We first took a look at Shapr3D last year and the system impressed us. The combination of Apple’s iPad Pro hardware, the recently updated Apple Pencil and a Parasolidbased 3D design system was pretty compelling, particularly for those looking to capture thoughts and ideas in 3D, via a very portable format.

In case you’ve not come across Shapr3D before, let’s first get you caught up. The company was founded by István Csanády in Hungary in 2015, with the goal of bringing the benefits and power of 3D modelling tools to the iPad platform.

Where most CAD vendors had only tinkered with Apple’s tablet devices, Shapr3D went the whole hog and built a set of tools that allow you to interact with the iPad in a very fluid manner, taking advantage of both touch and the Apple Pencil to create and edit your geometry in 3D space.

--- MATERIAL ---
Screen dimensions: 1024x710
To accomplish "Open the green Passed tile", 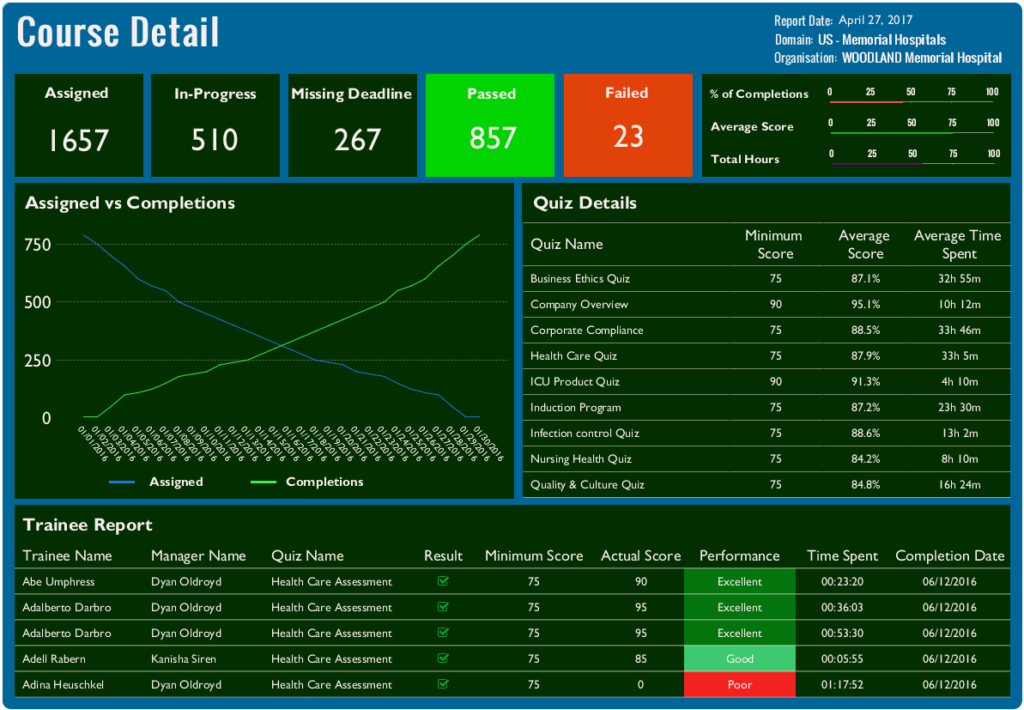I will coord(491,125).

--- REQUIRED WORK ---
[1] Who founded the company, according to the Shapr3D passage?
[2] Carry the Shapr3D passage forward from its final sentence.
The material plays no part in what comes next.

--- OUTPUTS ---
[1] István Csanády.

[2]
Since we last looked at the system, there have been some pretty big additions to what the system is capable of and some interesting clues as to what the future holds for it, so let’s dig in and see where things are at.

Shapr3D – Core capabilties

The modelling tools within Shapr3D continue to mature nicely. The system is unabashedly focused on direct modelling, and as such, the typical user will be more involved in using features to create geometry, rather than relying on carefully crafted and impeccably drawn sketches.

To my mind, the interactivity of the modelling process is very well-matched with the interactivity of the iPad/Pencil combination.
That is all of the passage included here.